What About Title Fraud?
The long answer is yes, on the surface. Doing so is a felony and doesn’t erase the salvage history.
Let’s break that down.
Tampering with title branding is a crime
Falling under the umbrella of Auto Dealer Fraud Law, it’s illegal for a dealership or private party to do any of the following things when selling a motor vehicle:
· Misrepresent the title status (title washing)
· Lie about the vehicle’s mileage (odometer fraud)
· Present a false or inaccurate title
How a seller can hide these facts
As a consumer, it’s important to know that these crimes can happen in two ways. A non-disclosure is when the seller intentionally withholds information that would negatively affect the value of the vehicle, like its history as a fleet vehicle or a prior salvage history. Conversely, an affirmative misrepresentation is fancy lingo for a bold-faced lie. That’s when the seller advertises inaccurate details about the vehicle only to gloss over them when you arrive to buy the car.
The car’s title history will never change
The title history maintained by the DMV and state government is tied to a specific VIN number, so it won’t change even if someone produces an illegal title for that vehicle. But the physical paper title could appear to be clean while the title history says otherwise; this deception is far too common, but as a buyer you have ways to protect yourself.
Here’s a well-known example of these crimes in action.
Texas Dealership Title Washing Scam
In 2013, one Mr. Garrett Grable of Painesville, Ohio found a 2007 Dodge Ram on the website of a car dealership located in Houston, Texas. A one-owner truck advertised with 83,907 miles and no previous accidents, this Ram looked like the perfect buy at right around $26,000.

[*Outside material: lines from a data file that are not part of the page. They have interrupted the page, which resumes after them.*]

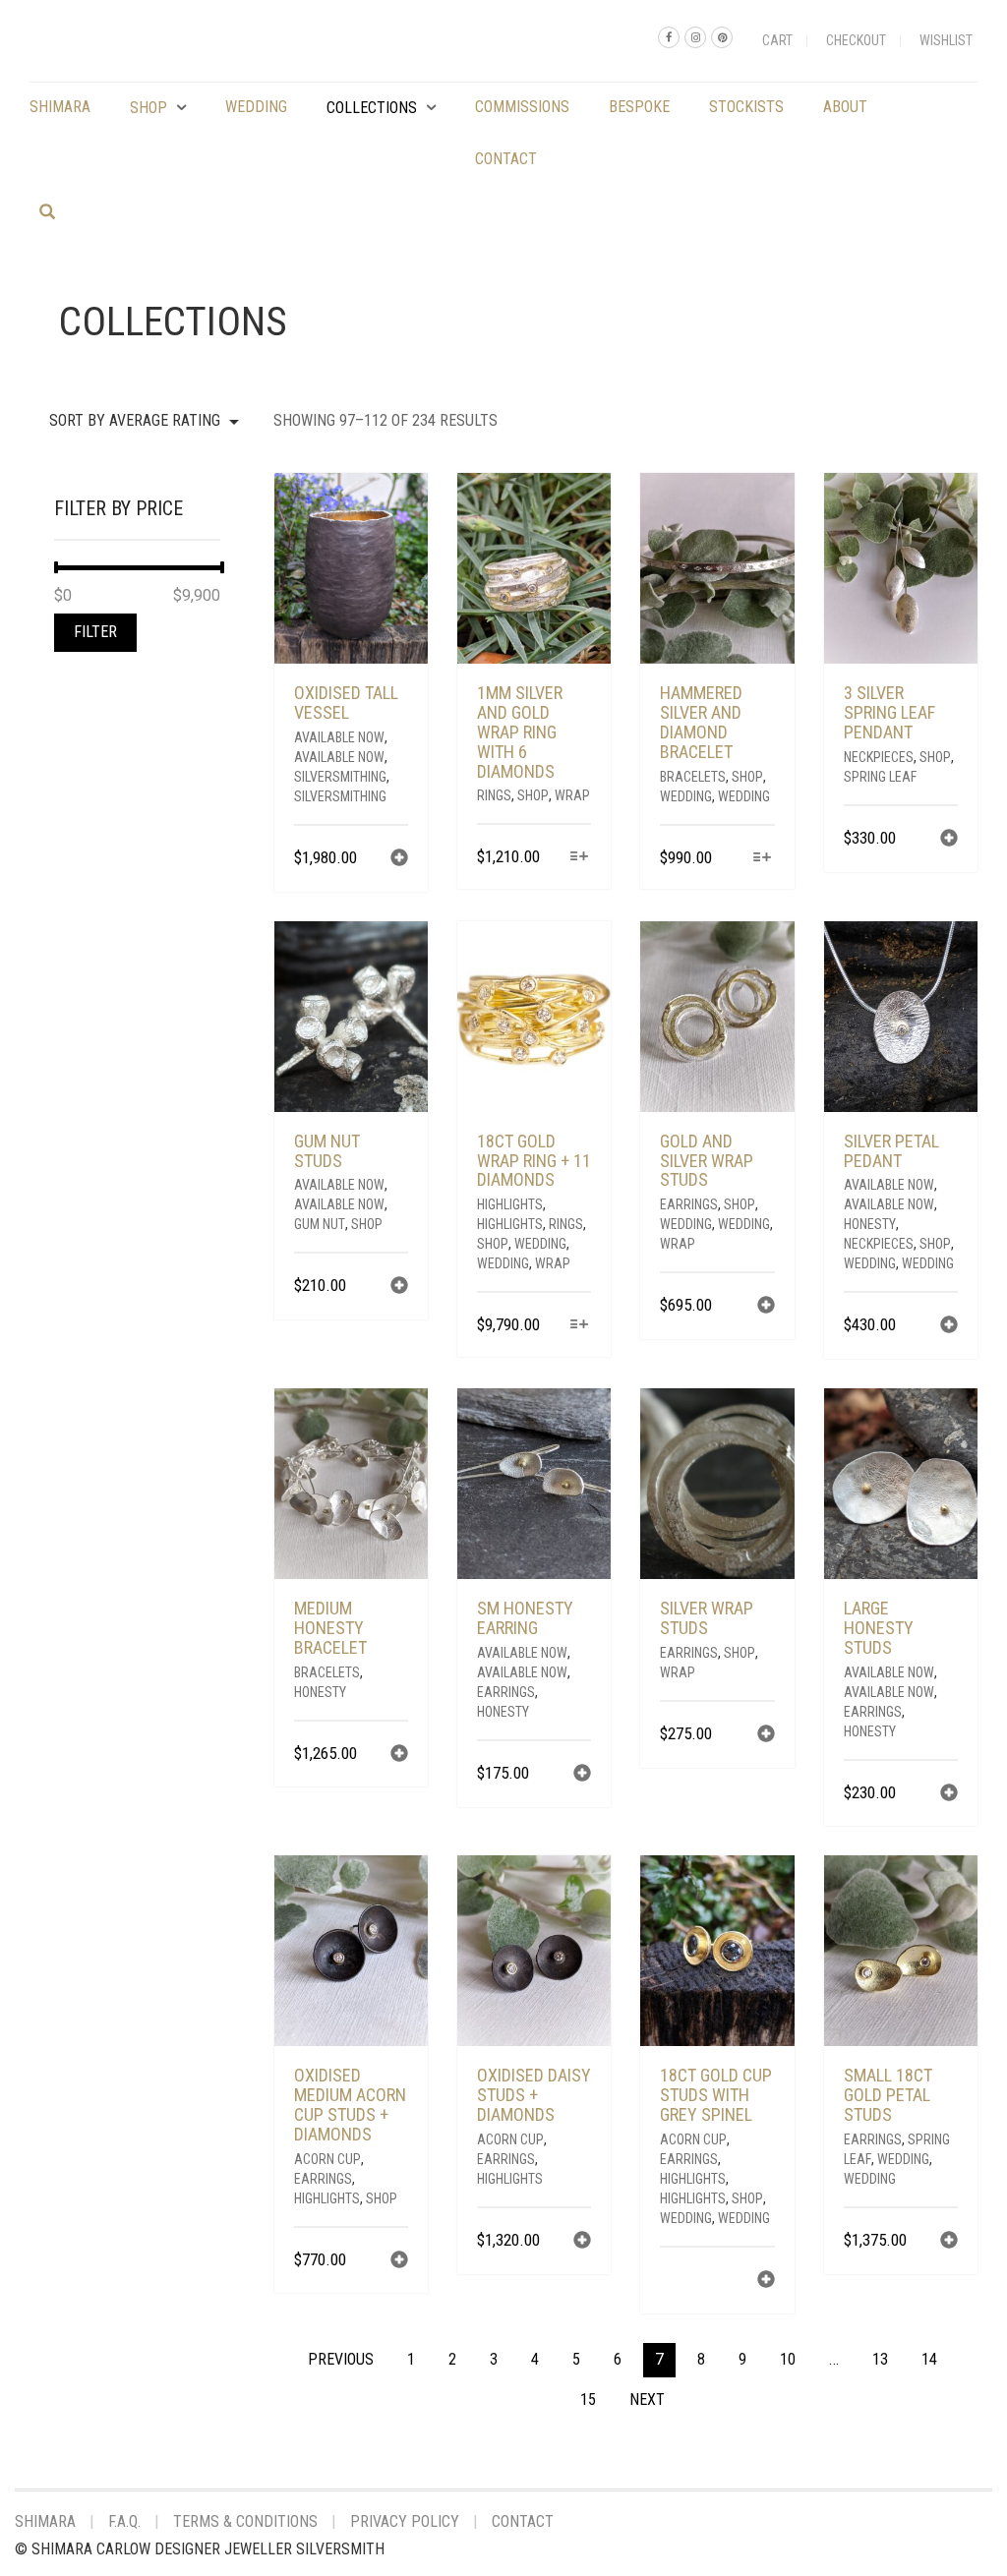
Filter (95, 631)
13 (880, 2359)
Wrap (572, 795)
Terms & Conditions (245, 2521)
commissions (522, 106)
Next (647, 2399)
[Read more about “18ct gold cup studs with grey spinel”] (766, 2281)
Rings (494, 795)
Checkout (856, 40)
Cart (777, 40)
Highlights (510, 1204)
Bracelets (693, 777)
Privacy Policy (404, 2521)
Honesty (870, 1224)
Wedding (256, 106)
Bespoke (639, 106)
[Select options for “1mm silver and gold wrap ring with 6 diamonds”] (578, 858)
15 (588, 2399)
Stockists (746, 106)
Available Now (339, 737)
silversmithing (340, 796)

Mr. Grable flew to Houston to purchase the Ram. He quickly realized the dealer hadn’t mentioned the truck had bad tires, but they quickly agreed to deduct $900 from the truck’s price so Mr. Grable could buy a new set. The deal went through, Mr. Grable drove home to Ohio, and for three years he was a happy man with a nice Texas truck.
In 2016 he decided to upgrade, so he took the truck to a dealership in Ohio for a trade-in evaluation. The dealer ran a Carfax report which revealed that in 2010 – three years prior to Mr. Grable’s purchase – this truck had three reported owners, multiple reported accidents, and a reported 170,000+ miles on the odometer.

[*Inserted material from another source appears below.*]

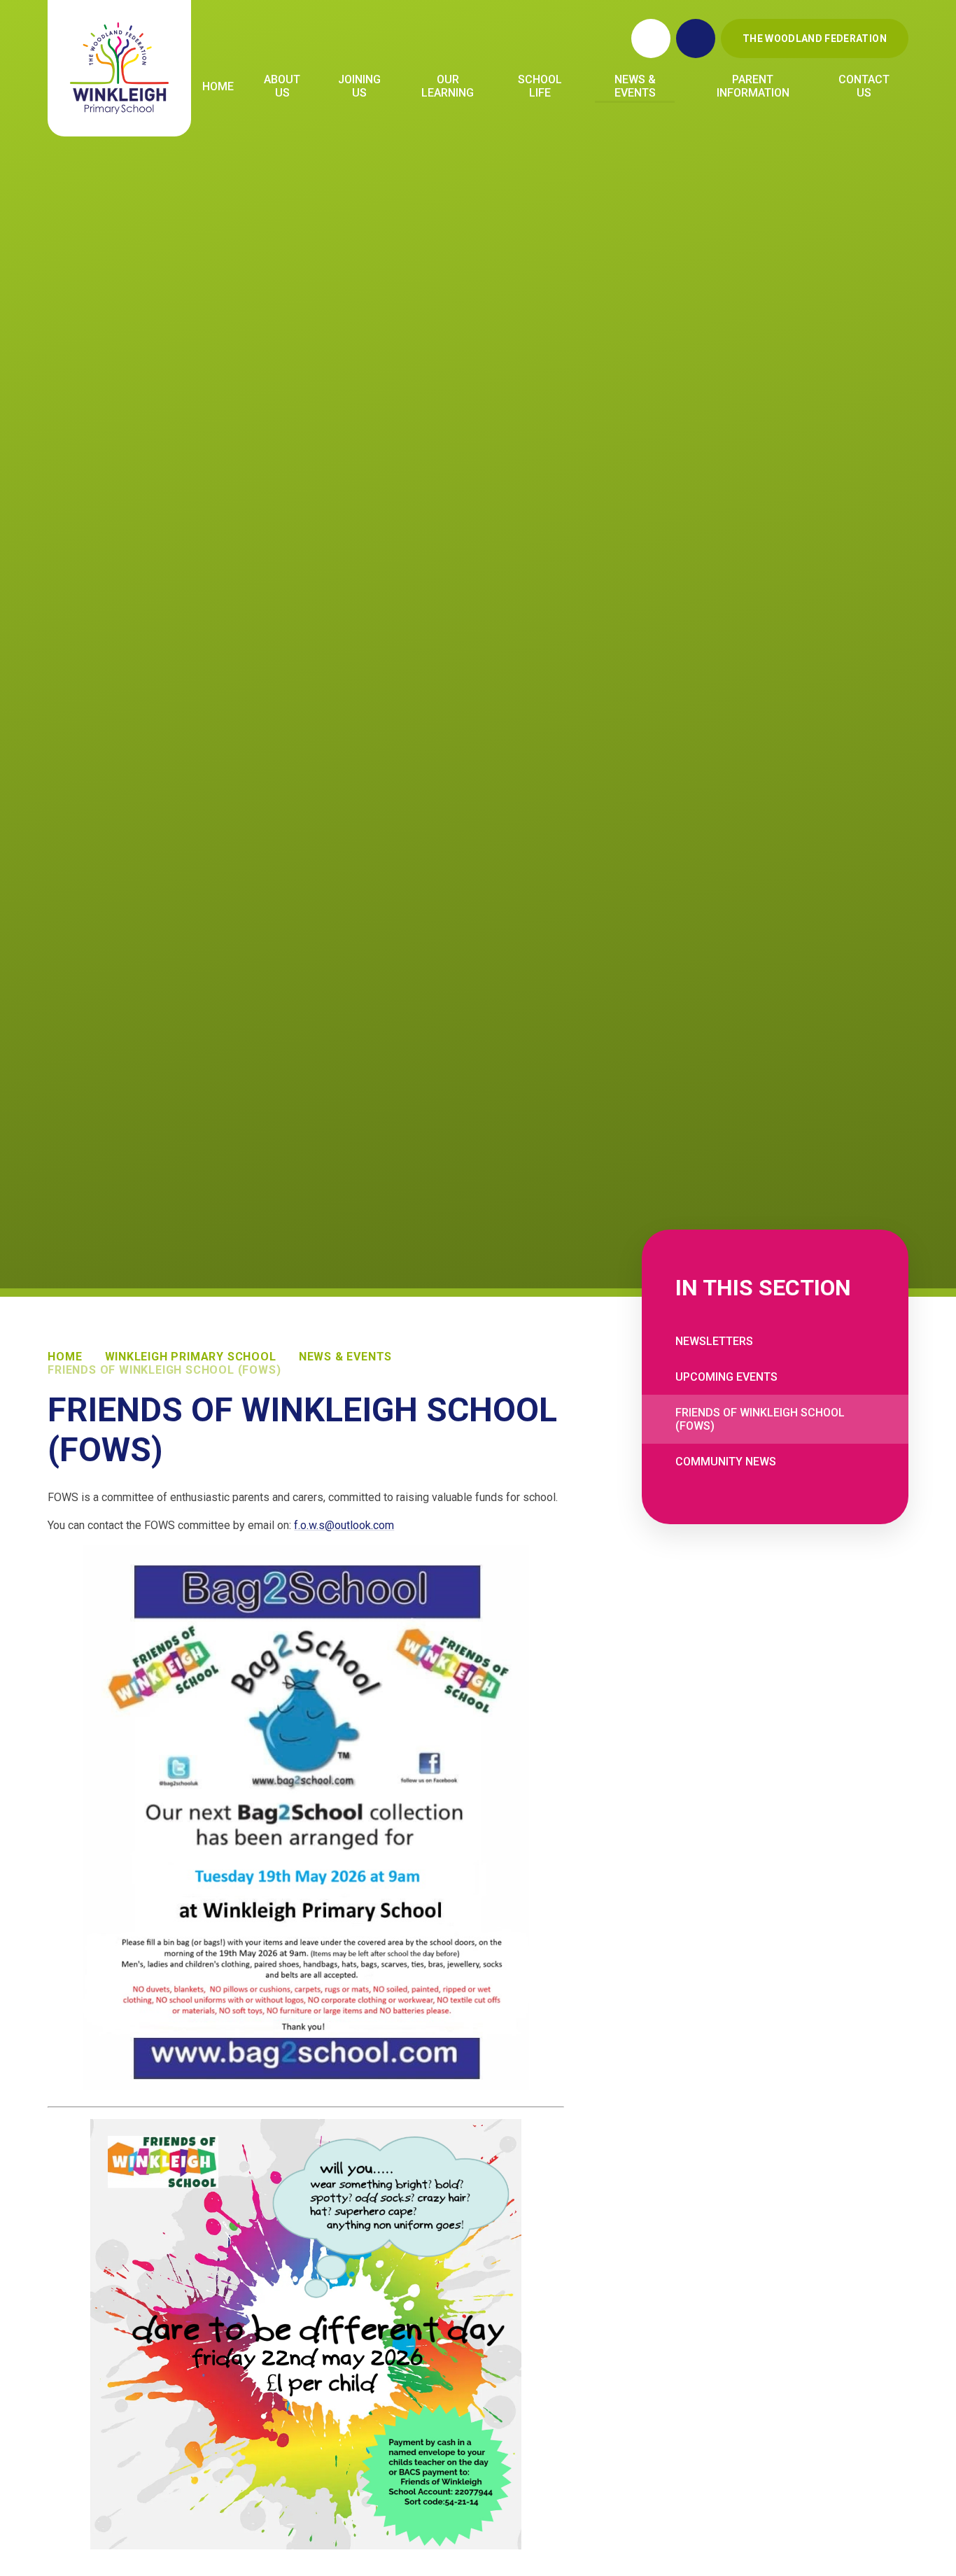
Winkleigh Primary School (190, 1356)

Two years of legal action would determine that the dealership bought the truck at auction with no title, then obtained an illegal title before selling the truck to Mr. Grable. Found guilty of odometer fraud and title washing, not to mention non-disclosures and affirmative misrepresentations, the dealer was ordered to pay $52,500 in damages and an additional $76,000 in legal fees. [source]
In short, it is possible to obtain an illegal title for a vehicle which could cover up a salvage title status on the surface – but the car’s title history would not change.
For more on illegal titles and the situation described here, read our article on title washing scams.
How Do I Know for Sure?
Performing a vehicle history report or VIN check would have saved Mr. Grable a heap of hassle. It’s the single smartest thing you can do before buying a used car, and it’s the only way to be sure a deal is as good as it sounds.
Is a vehicle history report worth buying?
Licensing, registration, and taxes account for nearly 10% of your expenses when buying a new or used car. A surprise salvage history could cause a vehicle to lose up to 40% of its value; knowing about it beforehand could save you from making a bad purchase. With 50% of your investment hanging in the balance, spending a few dollars on a vehicle history report is a no-brainer.
Trust your instinct
You can always walk away, even if you’re standing in front of your dream car with cash in hand. Remember, it doesn’t matter how nice the seller’s story sounds if the evidence doesn’t add up. If you ever get a bad feeling about a vehicle for any reason, trust your instinct and walk away.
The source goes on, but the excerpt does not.